The task => All lines below must be repeated exactly, with the pictures omitted.

[Records excerpted from a collection]
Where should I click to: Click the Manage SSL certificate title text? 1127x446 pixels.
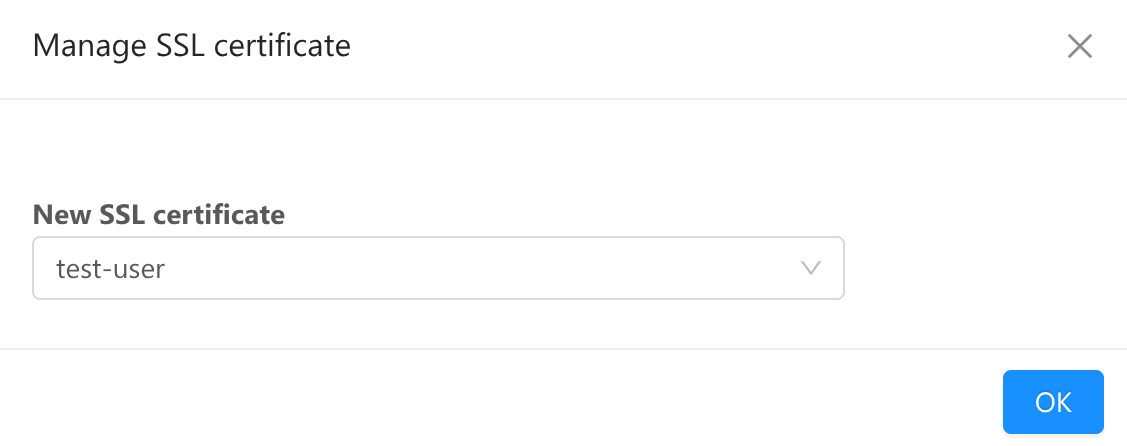[x=192, y=46]
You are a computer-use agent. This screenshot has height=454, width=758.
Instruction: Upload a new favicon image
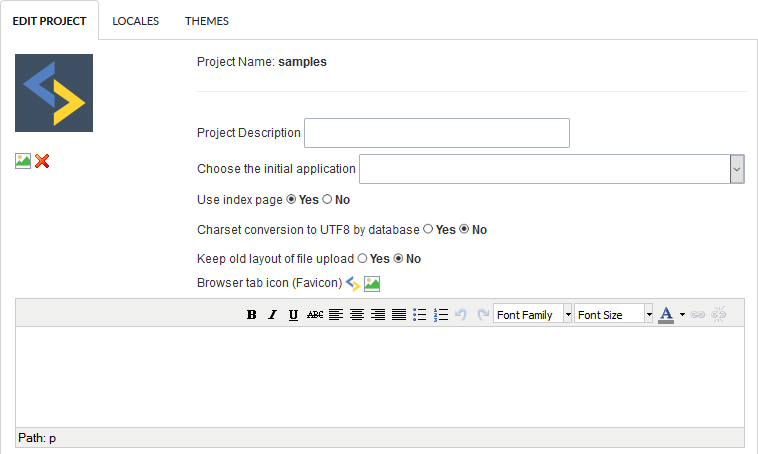pyautogui.click(x=372, y=284)
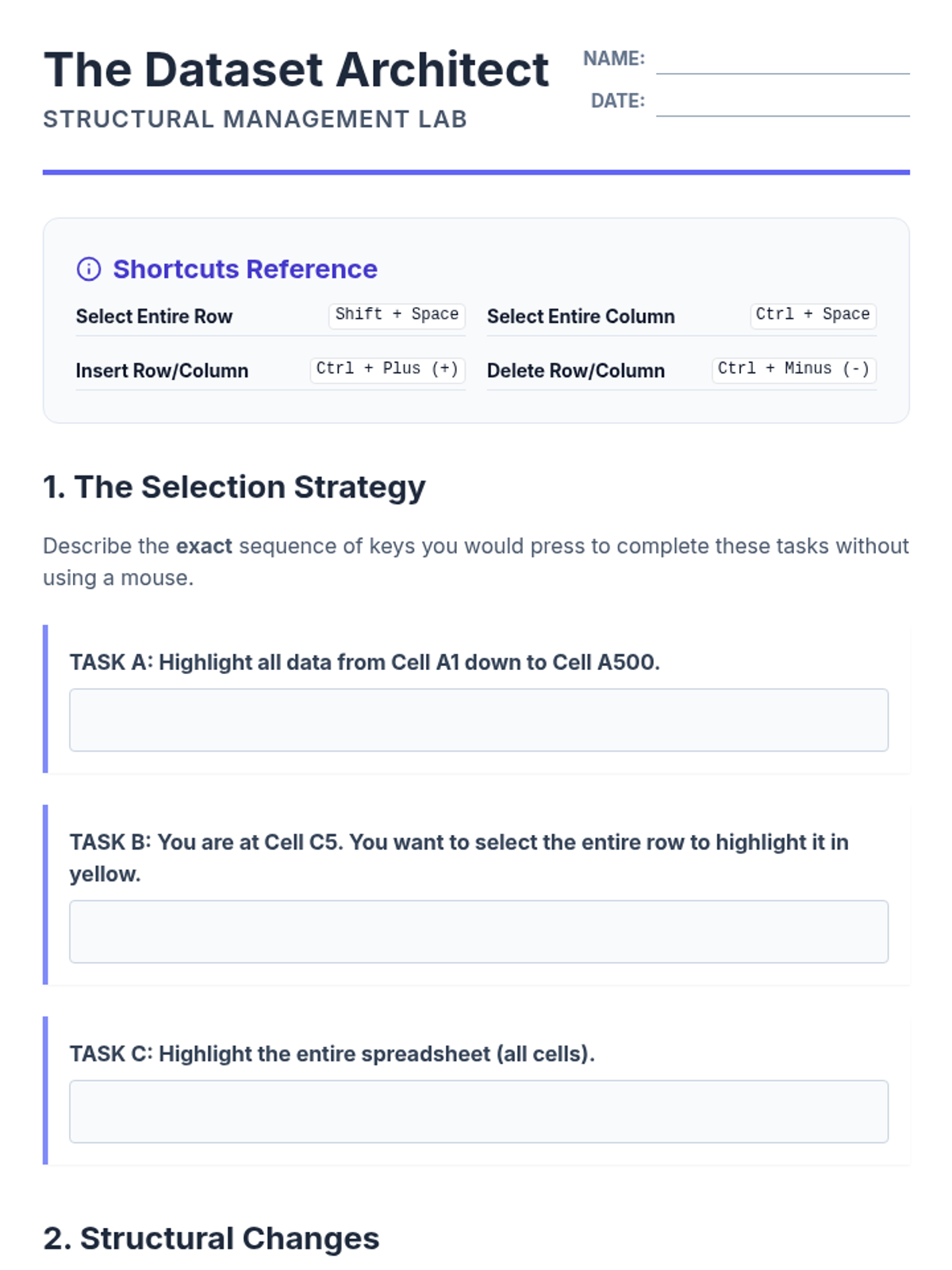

Completed task =>
Where should I click to: Click the Manage SSL certificate title text? 1127x446 pixels.
[x=192, y=46]
You are a computer-use agent. This screenshot has height=454, width=758.
Instruction: Upload a new favicon image
pyautogui.click(x=372, y=284)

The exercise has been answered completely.